Heilige Orte
Wurzeln spiritueller Sehnsucht und ihre Ausdrucksformen in der Gegenwart
Was suchen und finden Menschen an heiligen Orten? Die Frage nach dem Wesen spiritueller Räume und Orte führt zurück in längst vergangene Epochen der Religionsgeschichte. Das mythische Erbe von Orten besonderer Heiligkeit und die Ruinen uralter Heiligtümer erzählen etwas von den innersten Quellen religiöser Intuition, die auch für die Deutung und Gestaltung spiritueller Orte in der Gegenwart von bleibender Bedeutung ist. Peter Schüz
WO DIE GÖTTER WOHNEN: ZUR TOPOGRAPHIE HEILIGER ORTE
Orte von herausragender spiritueller Dichte kannten die Menschen schon vor Jahrtausenden. Im reichen Erbe religiöser Texte und Traditionen ist die Erinnerung bewahrt, dass Offenbarungsereignisse und Begegnungen mit überweltlichen Mächten seit jeher mit heiligen Stätten verbunden worden sind. Zu den bekanntesten jener heiligen Orte, von denen die Religionen erzählen, gehören Berge. Schon Homer wusste, dass die Götter auf einem Berg wohnen und lag damit offensichtlich nicht ganz falsch: Auf der ganzen Welt werden Berge als heilige Orte verehrt und haben ihren Weg in unzählige Legenden gefunden.
Auch die Bibel erzählt von solchen Bergen: Mose und das Volk Israel begegnen Gott auf Horeb und Sinai, immer wieder finden im Alten Testament große Ereignisse, Theophanien und kultische Handlungen im Gebirge statt. Im Neuen Testament steigt Jesus nicht nur für seine bekannteste Predigt, sondern auch bei seiner Versuchung durch den Teufel und seiner geheimnisvollen Verklärung auf einen Berg. Die letzte Nacht vor seinem Tod wacht und betet er auf dem Ölberg, am Tag darauf wird er auf Golgatha gekreuzigt. Schließlich erwarten die Christen seine Wiederkunft am jüngsten Tag auf einem Berg uralter religiöser Sehnsucht: dem Zion.
Doch freilich fanden die religiösen Traditionen der Welt die Nähe des Heiligen nicht nur auf Bergen. Auch Wüsten und Einöden oder die dunklen Untiefen von Meeren und Gewässern tauchen in heiligen Texten als spirituelle Orte der Reinigung, Buße und Gottesbegegnung auf. Götter und Dämonen, Engelwesen und Geister, geheimnisvolle Urkräfte einer ehrfurchterregenden Aura werden mit Orten verbunden, die auf religiöse Menschen in besonderer Weise anziehend wirken oder als ehrfurchterregendes Tabu erlebt werden. In der europäischen Kulturgeschichte sind es vor allem Wälder, Höhlen und Grotten, in deren Dunkelheit und Stille die unheimliche Präsenz des Übernatürlichen lebendig ist.
geb. 1983 in Mainz, Dr. theol., seit 2016 Akademischer Rat am Lehrstuhl für Dogmatik, Religionsphilosophie und Ökumene an der Evangelisch-Theologischen Fakultät der Ludwig-Maximilians-Universität München und Redakteur der Zeitschrift „Kunst und Kirche“.

Einträge:
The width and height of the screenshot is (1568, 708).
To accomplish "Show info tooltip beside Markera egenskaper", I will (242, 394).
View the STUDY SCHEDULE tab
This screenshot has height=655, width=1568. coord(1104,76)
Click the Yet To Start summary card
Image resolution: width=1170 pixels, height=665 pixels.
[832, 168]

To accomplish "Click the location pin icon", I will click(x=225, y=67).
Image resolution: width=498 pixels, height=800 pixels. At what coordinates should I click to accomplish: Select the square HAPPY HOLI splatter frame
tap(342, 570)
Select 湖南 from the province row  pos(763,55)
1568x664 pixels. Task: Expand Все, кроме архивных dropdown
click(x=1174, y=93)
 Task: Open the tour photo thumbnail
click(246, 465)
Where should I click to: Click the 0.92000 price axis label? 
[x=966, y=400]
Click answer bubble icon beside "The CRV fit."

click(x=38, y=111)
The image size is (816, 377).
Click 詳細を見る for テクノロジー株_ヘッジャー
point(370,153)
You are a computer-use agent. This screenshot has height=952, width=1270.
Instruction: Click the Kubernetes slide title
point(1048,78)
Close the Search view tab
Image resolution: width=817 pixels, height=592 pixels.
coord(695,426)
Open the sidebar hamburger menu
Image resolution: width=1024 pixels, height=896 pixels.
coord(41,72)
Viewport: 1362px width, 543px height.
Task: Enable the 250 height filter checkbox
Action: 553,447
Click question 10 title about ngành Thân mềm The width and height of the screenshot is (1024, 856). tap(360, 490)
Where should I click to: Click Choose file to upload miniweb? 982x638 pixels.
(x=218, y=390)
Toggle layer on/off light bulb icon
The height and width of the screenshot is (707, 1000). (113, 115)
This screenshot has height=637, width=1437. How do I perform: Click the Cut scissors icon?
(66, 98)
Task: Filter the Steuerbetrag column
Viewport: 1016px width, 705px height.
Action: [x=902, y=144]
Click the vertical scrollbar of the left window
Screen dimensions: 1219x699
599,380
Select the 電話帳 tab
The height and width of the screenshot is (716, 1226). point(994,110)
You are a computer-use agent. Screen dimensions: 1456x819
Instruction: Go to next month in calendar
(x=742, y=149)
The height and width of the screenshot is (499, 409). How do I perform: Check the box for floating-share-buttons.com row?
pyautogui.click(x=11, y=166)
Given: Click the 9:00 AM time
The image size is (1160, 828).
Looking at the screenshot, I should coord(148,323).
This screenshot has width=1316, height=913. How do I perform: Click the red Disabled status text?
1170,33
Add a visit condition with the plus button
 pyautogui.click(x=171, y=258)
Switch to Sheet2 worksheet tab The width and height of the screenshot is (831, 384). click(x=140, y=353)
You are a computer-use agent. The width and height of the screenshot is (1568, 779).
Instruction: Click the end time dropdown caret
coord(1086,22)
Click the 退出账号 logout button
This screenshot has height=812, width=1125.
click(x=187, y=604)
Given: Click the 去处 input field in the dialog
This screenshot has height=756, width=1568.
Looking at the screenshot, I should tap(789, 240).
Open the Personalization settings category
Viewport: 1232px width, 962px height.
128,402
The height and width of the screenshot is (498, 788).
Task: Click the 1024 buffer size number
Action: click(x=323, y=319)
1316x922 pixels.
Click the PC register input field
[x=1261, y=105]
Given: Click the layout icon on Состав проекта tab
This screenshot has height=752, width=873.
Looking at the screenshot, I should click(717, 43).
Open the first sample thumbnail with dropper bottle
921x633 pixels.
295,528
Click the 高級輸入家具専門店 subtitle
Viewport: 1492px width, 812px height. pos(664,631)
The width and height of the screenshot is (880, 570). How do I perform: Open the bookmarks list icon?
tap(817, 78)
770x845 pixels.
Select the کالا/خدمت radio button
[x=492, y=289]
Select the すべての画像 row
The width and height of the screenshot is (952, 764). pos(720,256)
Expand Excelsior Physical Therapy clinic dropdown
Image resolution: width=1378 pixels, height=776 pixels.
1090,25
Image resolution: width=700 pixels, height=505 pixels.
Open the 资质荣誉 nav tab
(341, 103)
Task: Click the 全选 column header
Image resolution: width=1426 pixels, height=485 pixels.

Gestellte Aufgabe:
Führe den Text über heilige Orte im Anschluss an seinen letzten Satz weiter.

Ergebnis:
Was hat es mit solchen „heiligen“ Orten auf sich und was ist der Grund ihrer Verehrung? Traut man den heiligen Texten und Stiftungslegenden, sind es zumeist göttliche Weisungen oder prophetische Handlungen, die aus gewöhnlichen Naturphänomenen wie Bergen, Wüsten und Wäldern heilige Orte machen. Doch dringt man tiefer in die Quellen ein und folgt man der modernen religionsgeschichtlichen Forschung, legt sich eine andere Entstehungsgeschichte nahe. Vieles deutet darauf hin, dass die Verehrung heiliger Stätten oft weitaus älter ist als die dazugehörigen Überlieferungen.
Demnach handelt es sich bei schillernden Erzählungen wie jener von der Gottesbegegnung des Mose am brennenden Dornbusch auf dem Gottesberg (Exodus 3) um die nachträgliche Weihe und legendarische Ausdeutung eines besonderen Ortes, der schon vor Urzeiten als heilig verehrt wurde. Nicht dadurch, dass er mit Schlüsselszenen der Geschichte Israels und mit dem Geschick eines großen Propheten verbunden wurde, machte demnach den Mose-Berg heilig, sondern weil der Berg schon immer ein heiliger Ort war, wurde die Berufung des Mose und die Übermittlung der Gesetzestafeln im Buch Exodus dorthin verlegt.
Natürlich ist dieser Gedanke eine Hypothese, die von Fall zu Fall zu diskutieren wäre. Im vorliegenden Zusammenhang soll es allein um das dahinterstehende Prinzip und die damit verbundene These gehen: Religiöse Menschen beugen nicht deshalb an besonderen Orten das Knie, verhüllen voll Ehrfurcht ihr Haupt und ziehen ihre Schuhe aus, weil ihnen dies ein Priester vorschreibt oder eine heilige Schrift nahelegt, sondern weil es die besondere Aura des Ortes selbst von ihnen verlangt. Die heilige Stätte wird – so die These – intuitiv als heilig erlebt und erkannt, bevor religiöse Texte von jener Heiligkeit erzählen.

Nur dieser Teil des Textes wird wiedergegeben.